START Material provided

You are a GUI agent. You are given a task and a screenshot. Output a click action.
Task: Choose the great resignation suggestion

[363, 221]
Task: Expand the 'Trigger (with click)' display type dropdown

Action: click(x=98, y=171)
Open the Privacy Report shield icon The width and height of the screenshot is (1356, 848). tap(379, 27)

END Material provided
START Material provided

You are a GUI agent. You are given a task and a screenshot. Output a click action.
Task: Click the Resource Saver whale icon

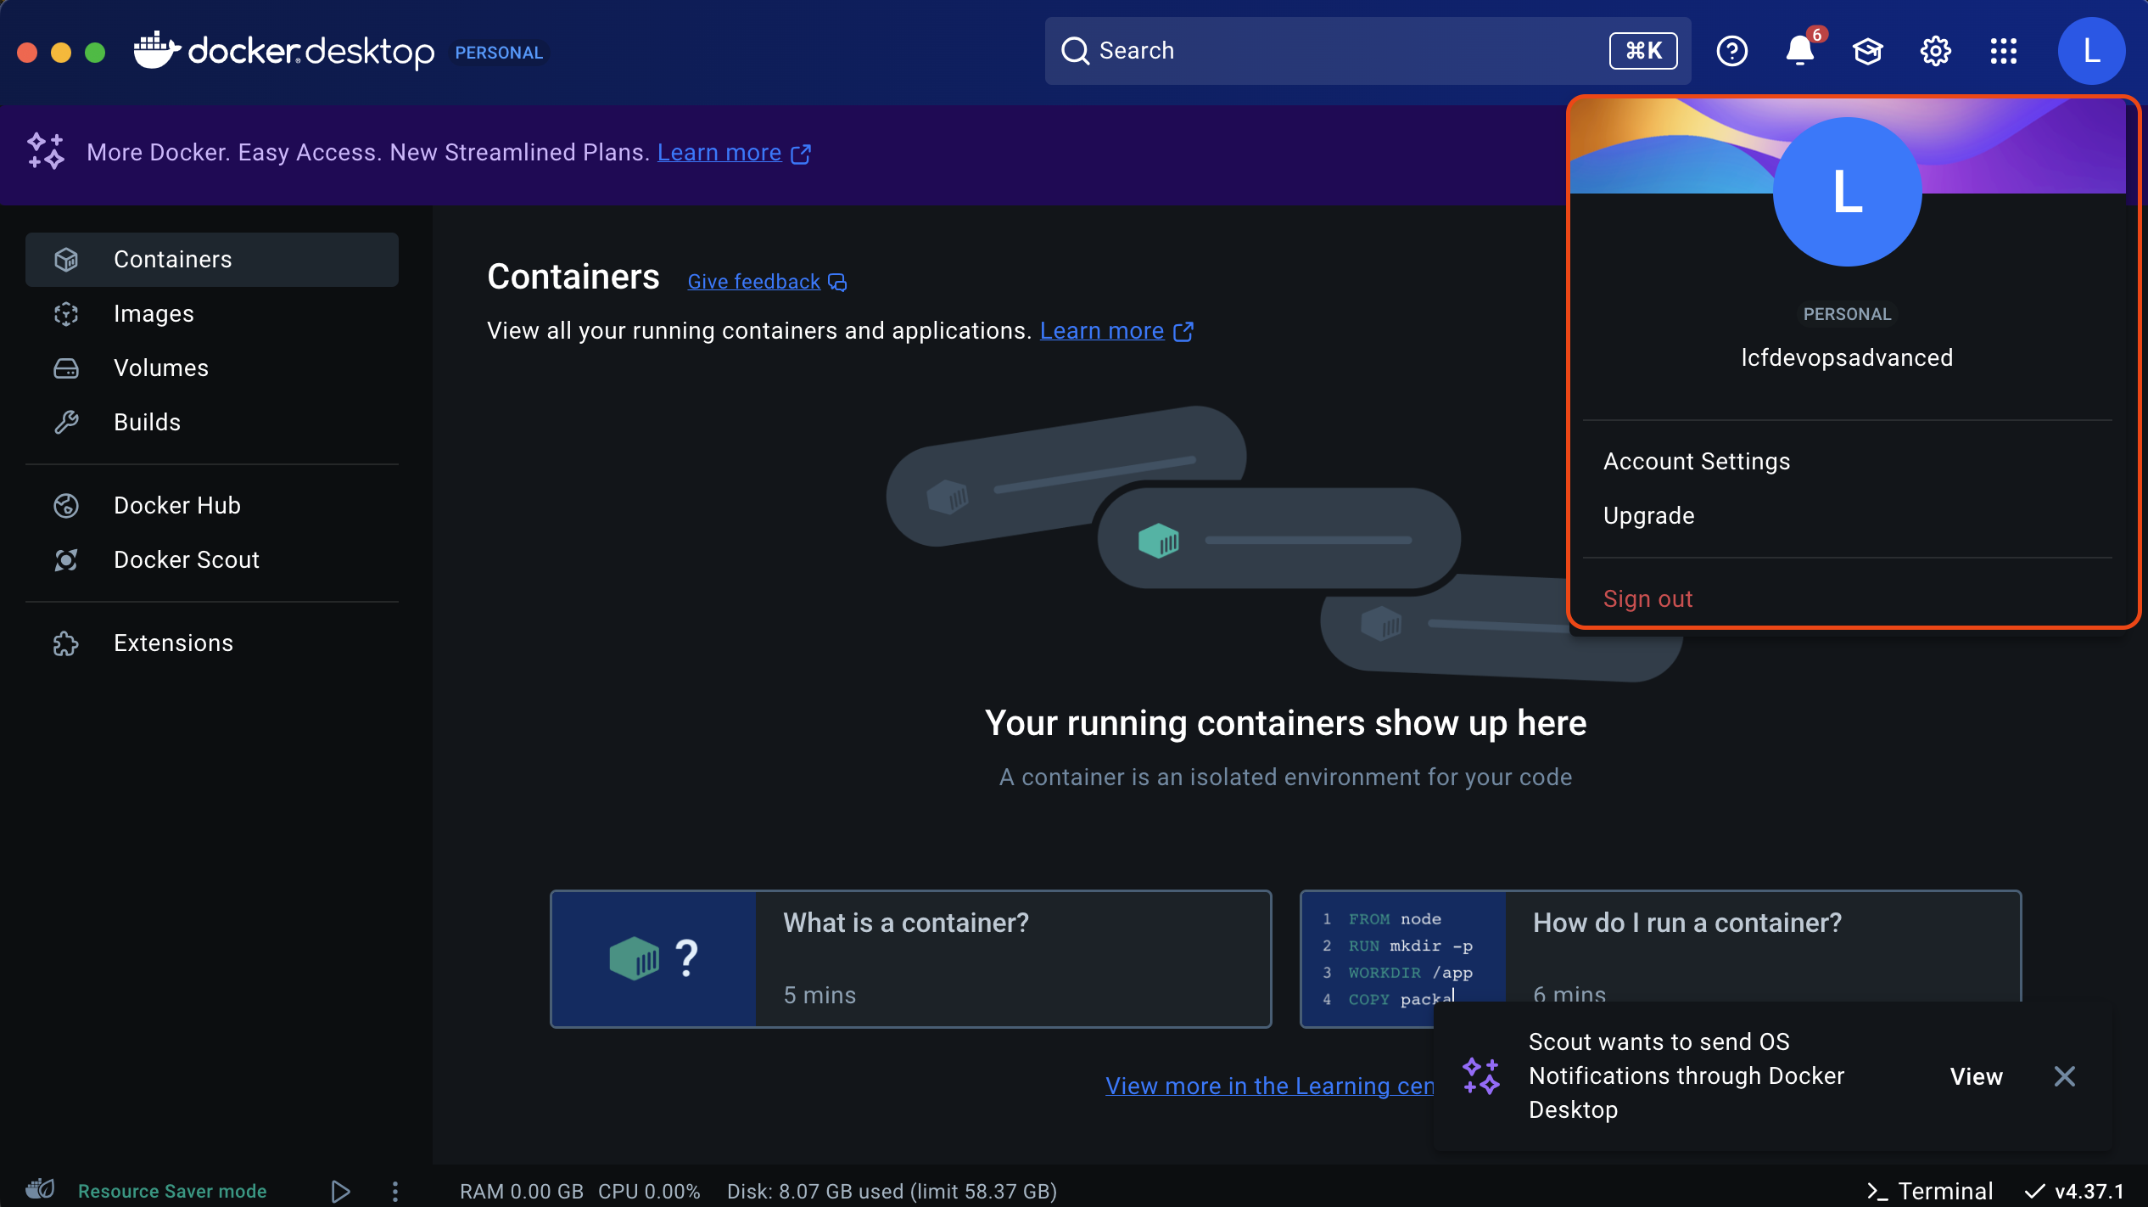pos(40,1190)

END Material provided
START Material provided

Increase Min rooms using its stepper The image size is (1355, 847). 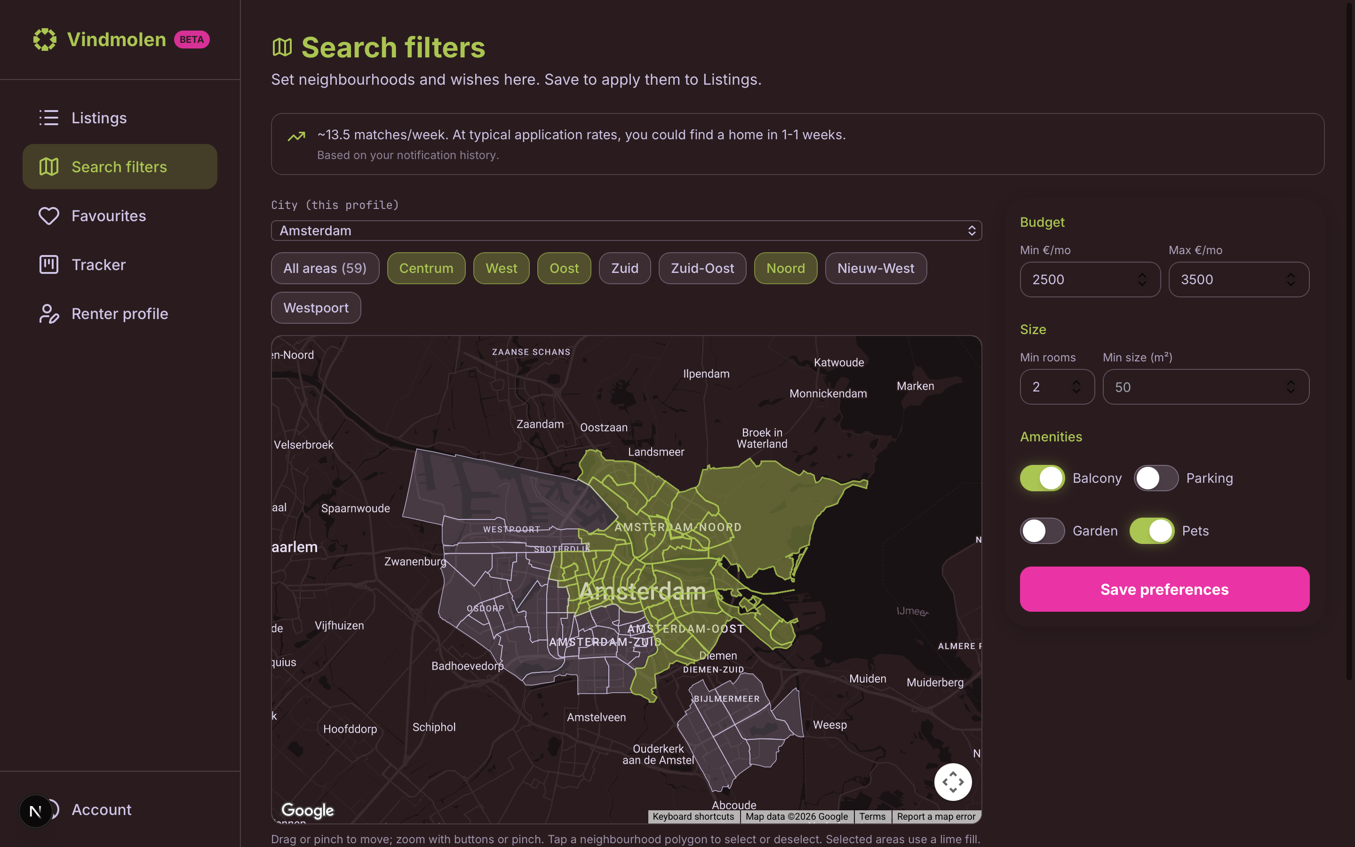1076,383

END Material provided

_Task to complete_.
From the listing above, pull out every line that contains the string "icon", matching case exactly.

_The reply_.
Open the Privacy Report shield icon The width and height of the screenshot is (1356, 848). tap(379, 27)
Task: Click the Resource Saver whale icon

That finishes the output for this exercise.